Effort: One day of implementation, including internationalization of email content and recipient configuration via command-line parameters.
5. Dependency tooling standardised across all six services
Impact: All backend services now use the same modern package manager (uv), cutting environment setup from ~2 minutes to under 10 seconds and eliminating version drift between services.
Risk removed: Version drift between services — where the same library is pinned to different versions across codebases — has caused unexplained production failures in the past. A standardised toolchain closes this class of bug permanently.
Effort: One to two days per service, running in parallel across the week of April 12–16. Each migration required validating that all existing tests still passed.
6. Reusable deployment pipeline templates
Impact: The continuous deployment configuration for all Django (our web framework) backend services is now consolidated in a shared library. Any new service adopts the full pipeline in one line.
Risk removed: Previously, each service maintained its own copy of the pipeline configuration. Configuration drift between copies has caused silent differences in how services are tested and deployed — a risk that grows every time a service is updated independently.
What Was Prevented
1. Silent breakdown of all automated medical notifications
What almost happened: Microsoft's SMTP Basic Auth shutdown would have cut all automated email delivery with no visible error in our systems. Field teams would have stopped receiving surveillance reports without anyone knowing why.
How it was caught: Proactive migration based on the vendor's advance deprecation notice, completed before the shutdown date.
2. Draft emails left permanently unsent
What almost happened: A specific failure mode caused emails to be composed and saved as drafts in the mailbox but never sent. For a medical surveillance system, a notification that appears sent but was not is worse than a visible error — there is no alert, no retry, no trace.
How it was caught: Identified during the email backend hardening work; fixed alongside the main migration.
3. Production admin backdoor
What almost happened: Development utility commands that create admin accounts and generate test data were present in all six production services. These commands have no legitimate use in a production environment and represent unnecessary attack surface.

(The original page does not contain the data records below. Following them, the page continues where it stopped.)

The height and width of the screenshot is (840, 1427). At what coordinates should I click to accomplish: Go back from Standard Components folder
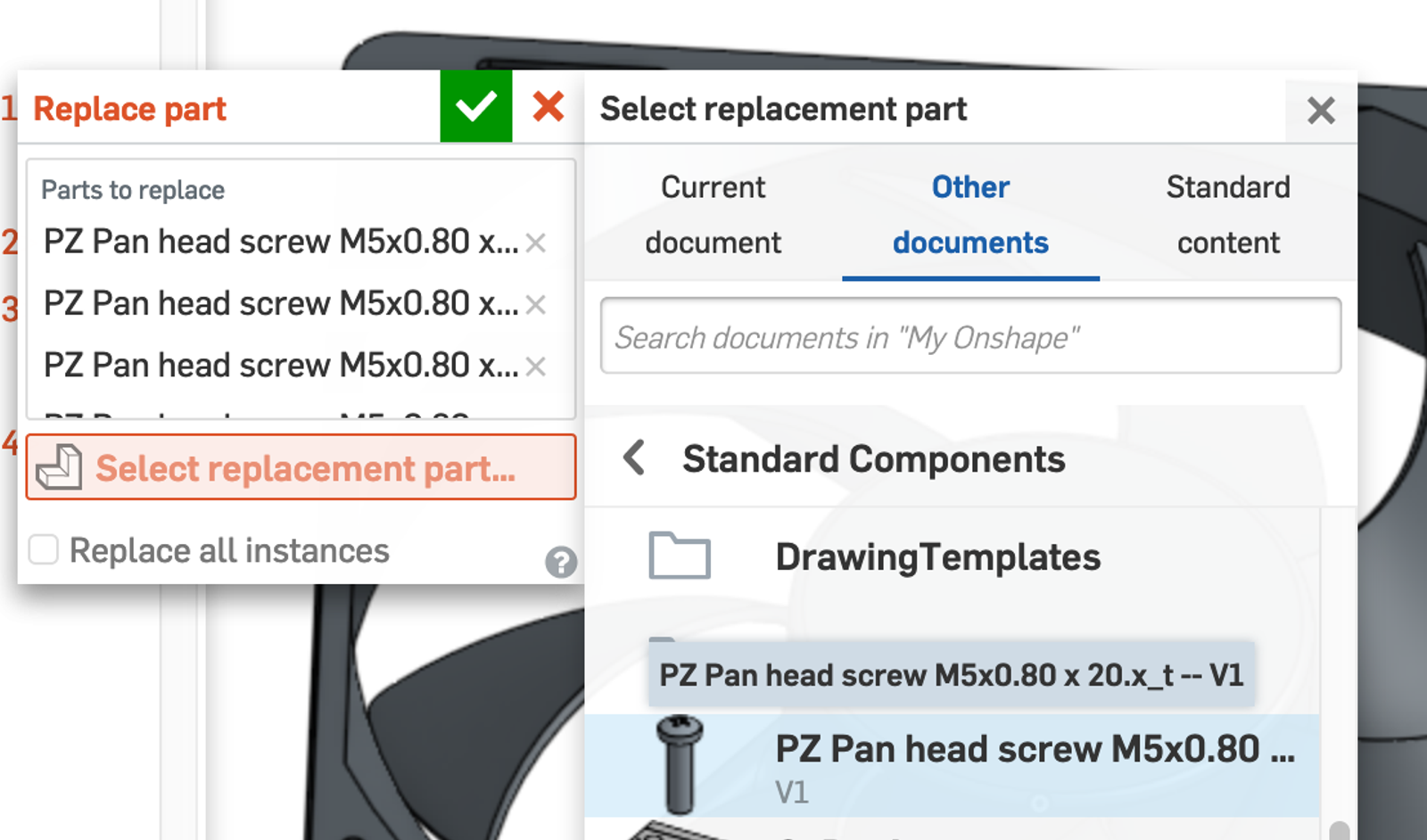634,458
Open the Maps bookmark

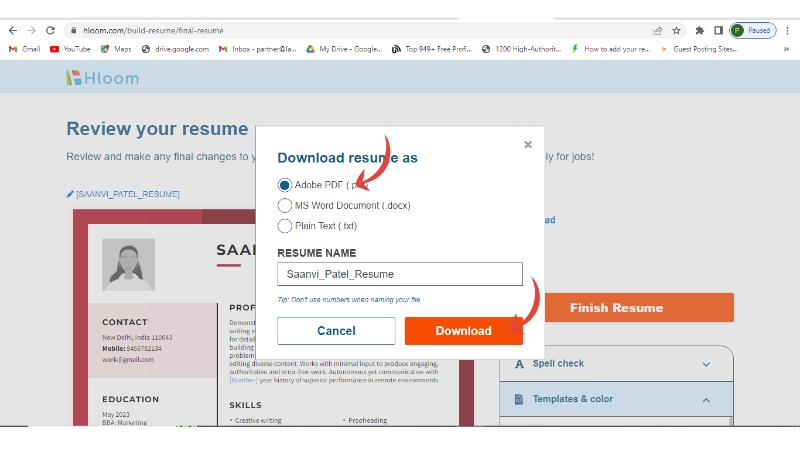coord(116,48)
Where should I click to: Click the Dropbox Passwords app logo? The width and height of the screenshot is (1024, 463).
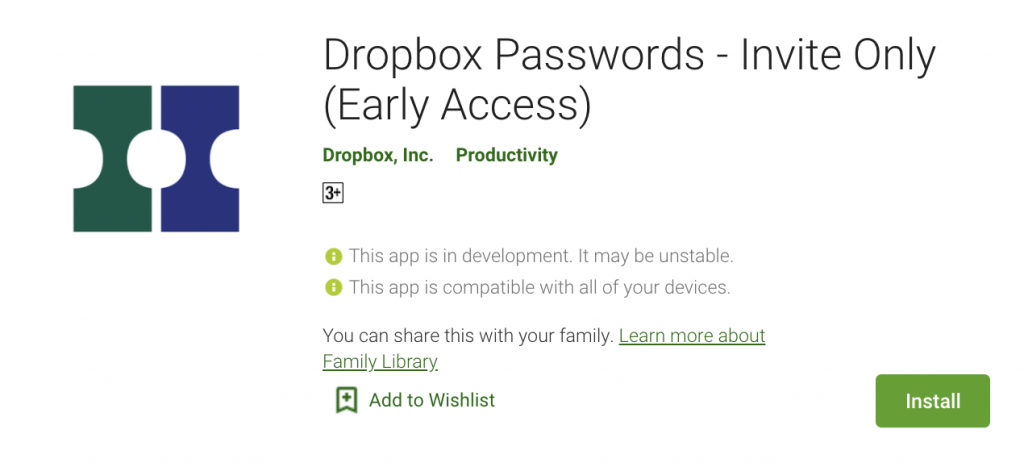click(156, 158)
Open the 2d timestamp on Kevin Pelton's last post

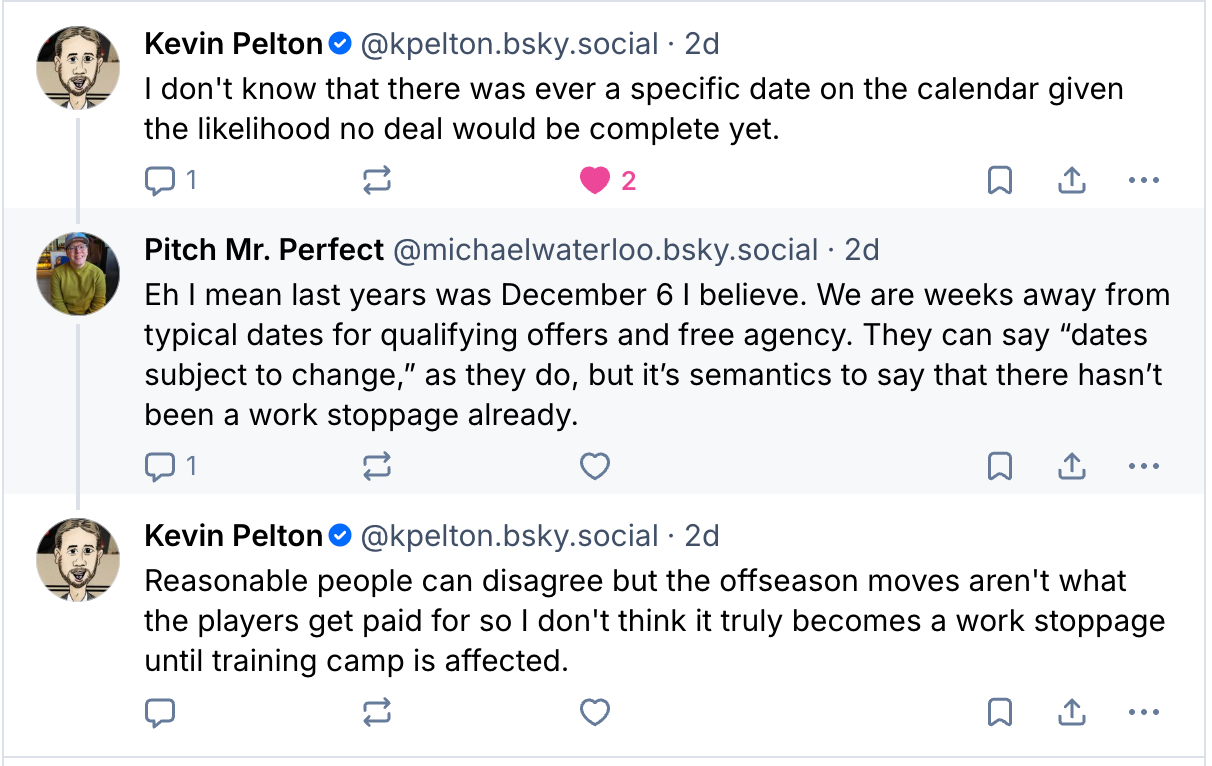[702, 536]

How it was caught: Systematic audit across all services; removed in a coordinated cleanup on April 17.
4. Document generation crash from a dependency conflict
What almost happened: A library used to generate Word documents (laboratory reports sent to health centres) was silently broken by an upstream package version change. Affected reports would have failed to generate with no clear error message to the end user.
How it was caught: Identified during routine dependency work; version pinned to restore stability while the upstream library is updated.
What Is In Progress and Why It Takes Time
1. Notification System V2 — full routing engine
What it is: The data models and application scaffolding are in place. The routing engine — channel selection, retry logic, delivery receipts — is the next phase.
Why it cannot be rushed: The system carries patient identifiers, sample IDs, and epidemiological triggers. A routing bug could mean a missed alert reaching a field team too late. Each routing rule needs to be tested against real data shapes before being deployed.
2. Migrating remaining services to the shared notification library
What it is: The analyses service was connected to the new library on April 20. Five other services — patient records, organisations, consultation, bio bank, and forms — need the same migration.
Why it cannot be rushed: Each service has existing notification behaviour that must be preserved exactly during the transition. Field teams must not receive duplicate or missing alerts because of how the migration was sequenced.
Report covers git activity across 8 repositories and engineering work sessions from April 7–21, 2026. Generated 2026-04-21.